Kirill Serebrennikov, a prominent Russian theater director, was put under house arrest on August 23 on charges of fraud. As director of the Gogol Center, a theater in Moscow that he created, Serebrennikov has promoted modern art during his prolific career as a playwright, director, and TV anchor. He has also espoused views critical of the Russian government, making him a desirable target of repression. Despite numerous appeals to the Moscow City Court, Serebrenikov is to remain under house arrest until April 3, 2019, his trial set to take place on November 7, 2018. 

Case History

A prolific playwright and director, Kirill Serebrennikov has been a champion of contemporary arts in Russia. In 2013, he transformed Moscow Gogol Drama Theater into an interdisciplinary center for the arts, called Gogol Center, featuring film screenings, lectures, discussions, concerts, and exhibits alongside traditional plays. From 2011 to 2014, Serebrennikov was artistic director of the “Platform” project which was designed to popularize contemporary dance, music, and theater in Russia.

On May 23, 2017, Serebrennikov found his apartment and the Gogol Center raided by the police on suspicions of embezzling state funds allocated for “Platform.” The director was interrogated and released. The current and former CEOs of Gogol Center, Yuriy Itin and Aleksei Malobrodsky, were arrested and refused to plead guilty. However, the theater’s accountant, Maslyaeva, who was also detained, collaborated with the security services by testifying against them.  
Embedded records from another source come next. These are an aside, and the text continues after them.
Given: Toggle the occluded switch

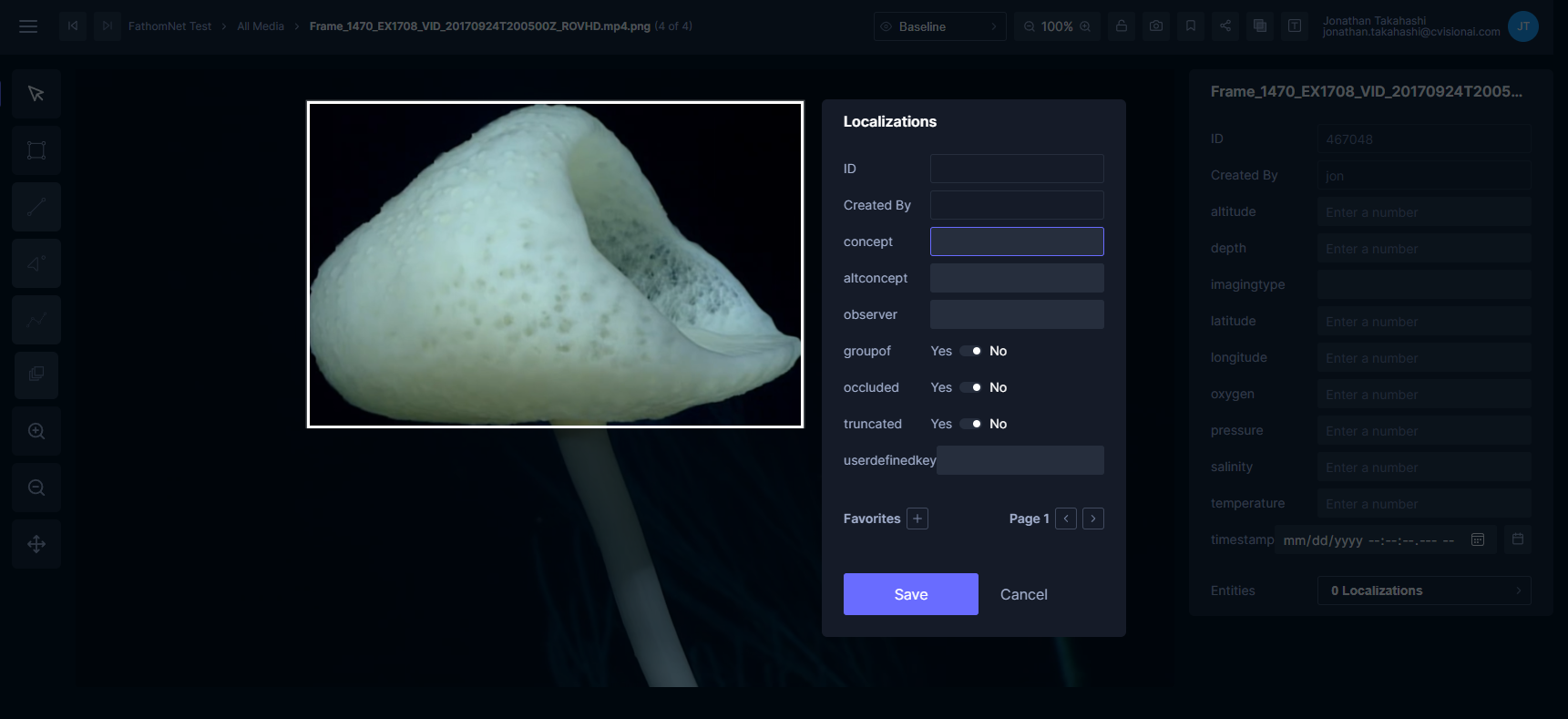Looking at the screenshot, I should click(970, 387).
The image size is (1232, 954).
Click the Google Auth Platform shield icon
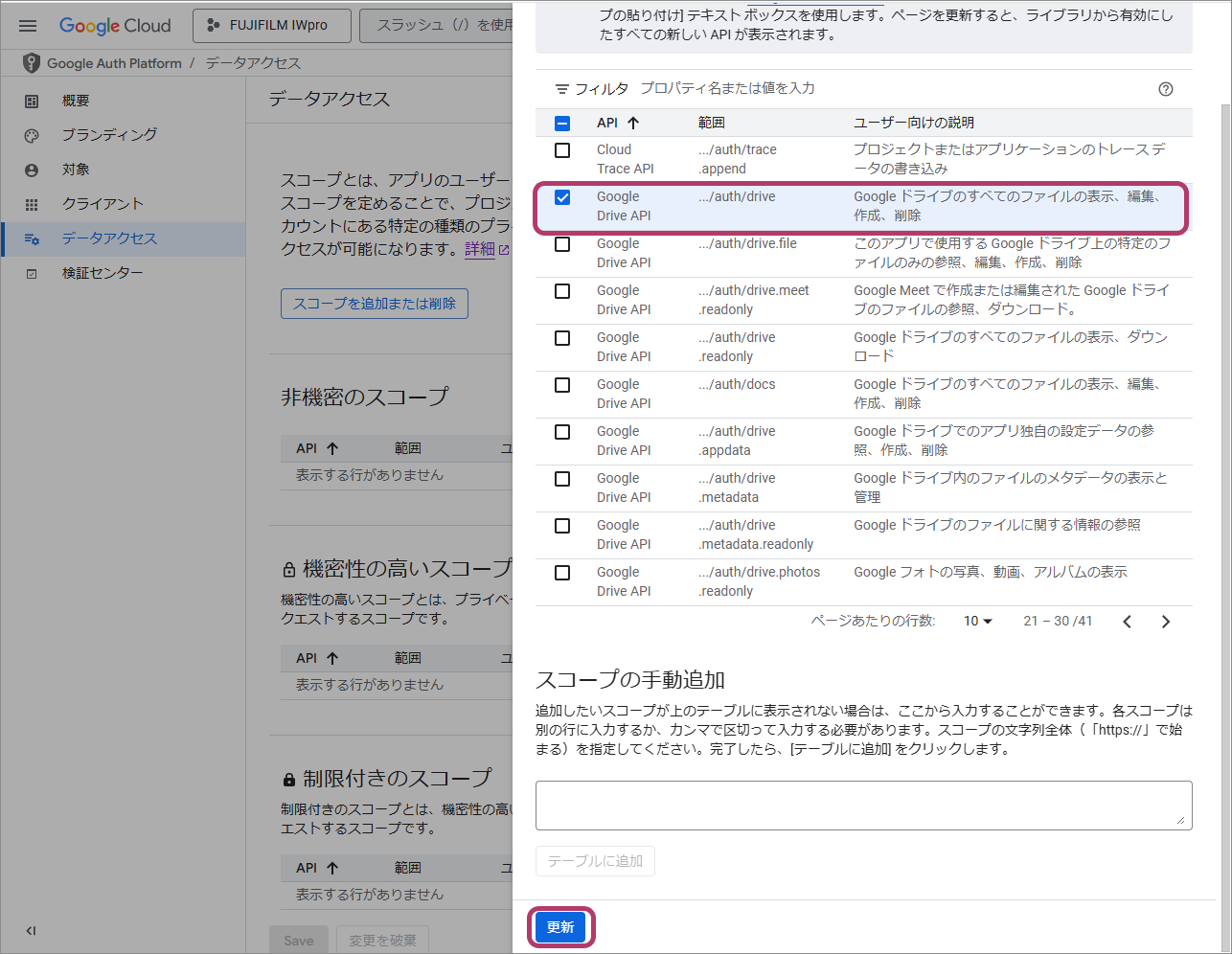(32, 63)
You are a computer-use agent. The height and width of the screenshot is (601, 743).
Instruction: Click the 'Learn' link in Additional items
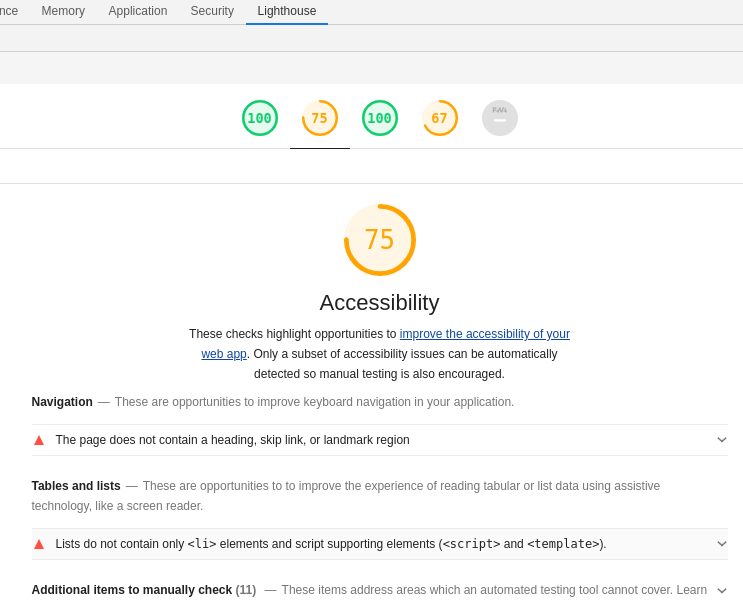click(x=691, y=590)
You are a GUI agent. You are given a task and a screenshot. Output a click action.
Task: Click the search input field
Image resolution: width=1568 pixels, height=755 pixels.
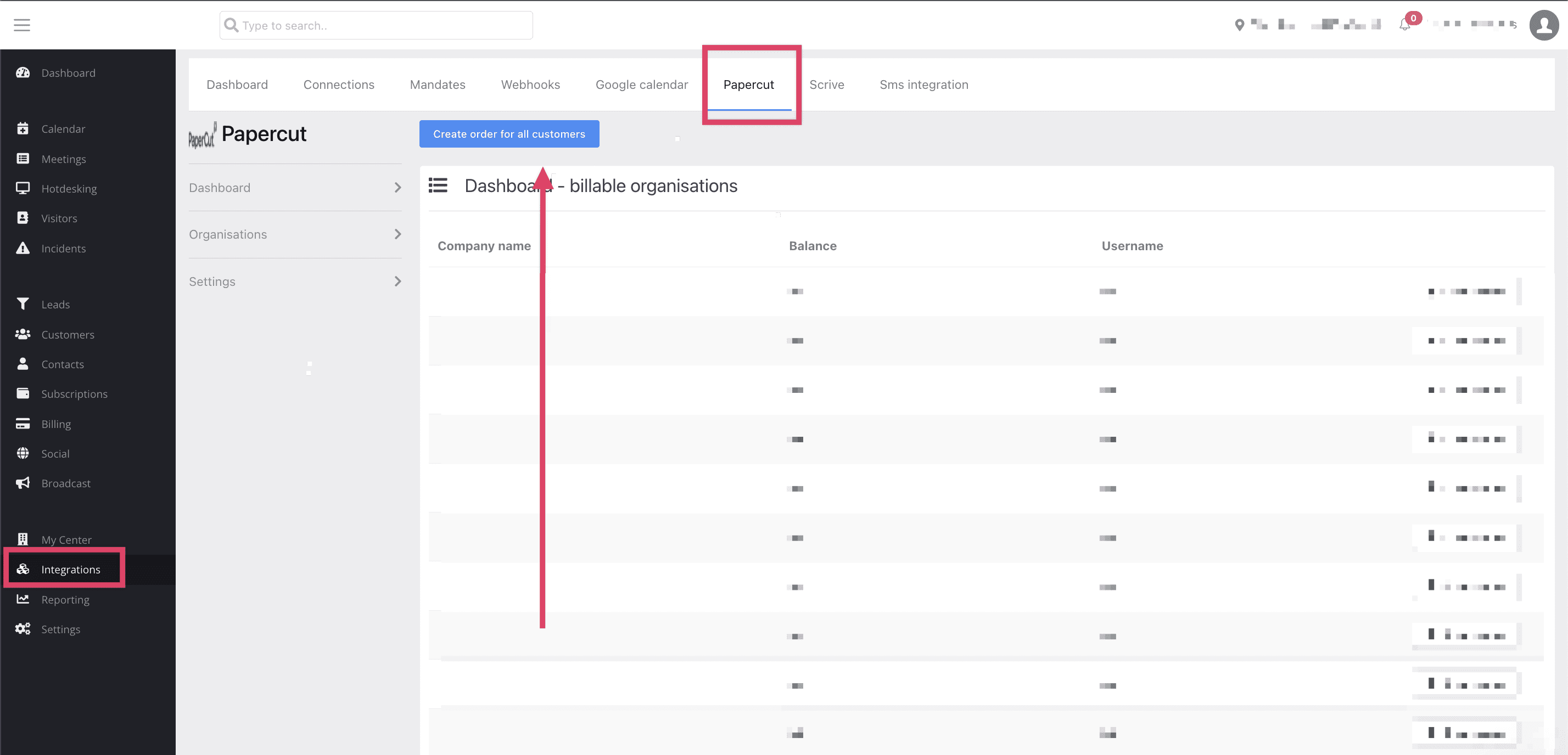(376, 25)
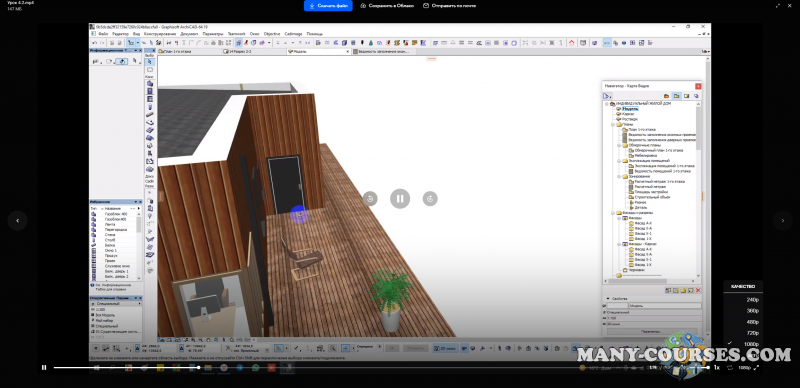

In July 2017, a ballet that Serebrennikov produced on the life and work of Rudolf Nureyev, scheduled to premiere at the Bolshoi, was cancelled a few days before its opening night. Although the circumstances are controversial, critics see it as a bow to potential government pressure which has become increasingly widespread in the arts.

On August 22 2017, Serebrennikov was detained and charged with embezzling 68 million rubles ($1.1 million) allocated for “Platform.” Investigators claimed that a part of this project, a production of Shakespeare’s A Midsummer Night’s Dream, was never staged. Serebrennikov denied the accusation, claiming that the play was performed at least fifteen times. On August 23, Serebrennikov was put under house arrest until October 19. A December 4th decision by the Moscow City Court has lead to the extension of this house arrest until January 19, 2018. 

On January 19, 2018, his house arrest has been extended until April 19, 2018. On April 19, 2018, the ban was not lifted, but again extended until July 18, 2018. On July 18, 2018, the Moscow City Court ordered him to remain under house arrest until August 22, 2018. On October 17, the Moscow City Court upheld the extension of his house arrest until April 3, 2019. He is forbidden to correspond, make phone calls and meetings, and go outside. His trial is currently ongoing in Moscow.

Serebrennikov has been an activist and government critic, making him a target of repression. He has protested against Russia’s involvement in the Russo-Georgian war of 2008, election fraud in 2011, persecution of the LGBT community, and arrests of Pussy Riot members, among other issues. He called Russia a country of “unabolished slavery” where people do not value freedom and a chasm exists between the people and power.

A number of prominent directors and journalists stepped up to defend Serebrennikov. According to journalist Roman Super, despite the director’s fame abroad, Serebrennikov does not consider emigration to be “right, worthy or necessary,” adding “he says and has always said that he is a Russian director, and his comfort zone in theater and in life is Russian discomfort, which he uses as fuel.”